Pirating films and music was very much a thing from the late 1990s through the middle of the teens.
It has largely died down because paid streaming services delivered a better product at a reasonable price.
However, the media conglomerates have been creating their own streaming services and making their content exclusive in order to get the entire revenue stream.
So, now instead of Netflix and Hule with a large overlap of content and each costing less than a double sawbuck, you now have something north of dozen services, each charging at least $20/month and having narrow catalogues.
It makes everything a major pain in the ass.
Case in point, the Harry Potter films:
The rise of streaming video competitors is indisputably a good thing. Numerous new streaming alternatives have driven competition to an antiquated cable TV sector that has long been plagued by apathy, high rates, and comically-bad customer service. That’s long overdue and a positive thing overall, as streaming customer satisfaction scores suggest.
But as the sector matures, there’s a looming problem it seems oblivious to.
Increasingly, companies are pulling their content off central repositories like Hulu and Netflix, and making them exclusive to their own streaming platforms, forcing consumers to subscribe to more and more streaming services if they want to get all the content they’re looking for.

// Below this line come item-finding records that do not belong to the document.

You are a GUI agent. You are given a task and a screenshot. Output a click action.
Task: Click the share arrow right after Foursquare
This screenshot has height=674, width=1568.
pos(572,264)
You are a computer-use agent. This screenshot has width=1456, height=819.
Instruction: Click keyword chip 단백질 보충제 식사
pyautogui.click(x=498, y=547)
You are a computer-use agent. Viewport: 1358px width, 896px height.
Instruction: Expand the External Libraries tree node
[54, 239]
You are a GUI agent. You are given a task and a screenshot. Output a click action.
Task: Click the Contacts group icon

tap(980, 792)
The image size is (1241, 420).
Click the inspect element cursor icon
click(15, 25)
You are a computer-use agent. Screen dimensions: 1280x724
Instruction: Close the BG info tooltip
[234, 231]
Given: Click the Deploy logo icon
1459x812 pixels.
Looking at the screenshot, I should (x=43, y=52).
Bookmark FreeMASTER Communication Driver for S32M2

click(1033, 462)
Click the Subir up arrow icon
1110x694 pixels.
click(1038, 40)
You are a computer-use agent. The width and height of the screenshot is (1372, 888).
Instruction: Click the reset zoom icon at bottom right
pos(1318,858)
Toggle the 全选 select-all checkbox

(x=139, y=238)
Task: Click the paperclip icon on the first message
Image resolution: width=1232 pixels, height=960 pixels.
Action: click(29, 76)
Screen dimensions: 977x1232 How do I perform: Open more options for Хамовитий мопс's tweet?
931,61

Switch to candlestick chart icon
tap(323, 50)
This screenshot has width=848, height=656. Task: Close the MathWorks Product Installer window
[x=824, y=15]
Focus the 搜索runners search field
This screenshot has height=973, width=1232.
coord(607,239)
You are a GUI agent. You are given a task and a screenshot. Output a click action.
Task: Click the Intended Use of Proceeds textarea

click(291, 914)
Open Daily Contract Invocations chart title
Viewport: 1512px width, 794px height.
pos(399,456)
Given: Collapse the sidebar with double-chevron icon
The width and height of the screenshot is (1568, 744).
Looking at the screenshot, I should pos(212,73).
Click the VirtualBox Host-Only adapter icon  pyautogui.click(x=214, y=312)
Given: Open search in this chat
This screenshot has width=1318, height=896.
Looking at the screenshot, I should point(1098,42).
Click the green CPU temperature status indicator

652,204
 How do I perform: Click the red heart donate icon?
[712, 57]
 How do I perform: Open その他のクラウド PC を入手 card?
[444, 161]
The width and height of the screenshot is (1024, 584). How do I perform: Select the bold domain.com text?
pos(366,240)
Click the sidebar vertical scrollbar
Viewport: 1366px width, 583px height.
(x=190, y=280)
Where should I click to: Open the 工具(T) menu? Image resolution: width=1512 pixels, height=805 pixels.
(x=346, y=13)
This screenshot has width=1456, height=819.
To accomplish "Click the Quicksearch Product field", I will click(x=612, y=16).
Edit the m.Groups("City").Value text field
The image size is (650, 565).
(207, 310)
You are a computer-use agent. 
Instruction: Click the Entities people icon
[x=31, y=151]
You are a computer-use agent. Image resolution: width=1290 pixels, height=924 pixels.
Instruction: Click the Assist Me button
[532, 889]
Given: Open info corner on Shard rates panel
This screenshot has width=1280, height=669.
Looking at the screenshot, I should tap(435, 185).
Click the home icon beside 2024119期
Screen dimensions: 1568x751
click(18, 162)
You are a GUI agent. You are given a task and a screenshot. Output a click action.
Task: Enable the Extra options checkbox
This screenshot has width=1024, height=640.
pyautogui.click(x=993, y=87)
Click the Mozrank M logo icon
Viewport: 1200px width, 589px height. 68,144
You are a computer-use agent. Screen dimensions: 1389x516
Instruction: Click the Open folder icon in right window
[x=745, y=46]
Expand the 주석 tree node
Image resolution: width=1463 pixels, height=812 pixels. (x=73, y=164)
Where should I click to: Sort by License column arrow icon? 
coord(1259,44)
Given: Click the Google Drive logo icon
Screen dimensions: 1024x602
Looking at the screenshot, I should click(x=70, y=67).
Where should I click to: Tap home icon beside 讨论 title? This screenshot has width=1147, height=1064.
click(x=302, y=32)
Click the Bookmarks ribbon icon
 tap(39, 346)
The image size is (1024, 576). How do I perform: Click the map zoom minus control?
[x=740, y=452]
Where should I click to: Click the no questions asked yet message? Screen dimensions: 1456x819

Want to watch Star Trek: Discovery, you need CBS All Access. Can’t miss Stranger Things? You’ll need Netflix. The Boys? Amazon Prime. The Handmaid’s Tale? Hulu. Friends? AT&T. This week it was Comcast’s turn in announcing that the Harry Potter films would now be exclusive to Comcast’s new streaming service, Peacock. Of course it’s not as simple as all that. The titles will appear and disappear for the next few years, being free for a while… then shifting to a pay per view model for a while:
No, AT&T and Comcast probably aren’t going to “share” the Harry Potter films, meaning that to watch them you need to embrace the Comcast ecosystem. And while superficially you can easily understand why companies would want to lock down massive droves of exclusive content to drive subscriptions as the streaming wars heat up, there’s a certain myopia going on in terms of the impact. There doesn’t seem to be much of an awareness of that while competition is certainly good, having too many cordoned off exclusivity silos and too many content licenses shifting under the feet of consumers could generate confusion and drive more people to the simplicity of piracy.So The Office is leaving Netflix in 2021 to go to an NBC streaming service…. pic.twitter.com/TdVgxfvsgk
— Jamie (@Jamie_2455) June 26, 2019
In fact, there’s some early anecdotal evidence this is already happening, and a few studies predicting it will get worse as every broadcaster and their moms jump into the streaming space. A 2019 Deloitte study found that nearly half (47 percent) of US consumers already suffer from “subscription fatigue,” and 56 percent were frustrated by quickly changing licensing deals.
The studios are painting targets on their shoes, and taking careful aim.
In just one example, the cost of YouTube TV has gone from $35 to $65 a month over the past few years.
This is not a good customer experience.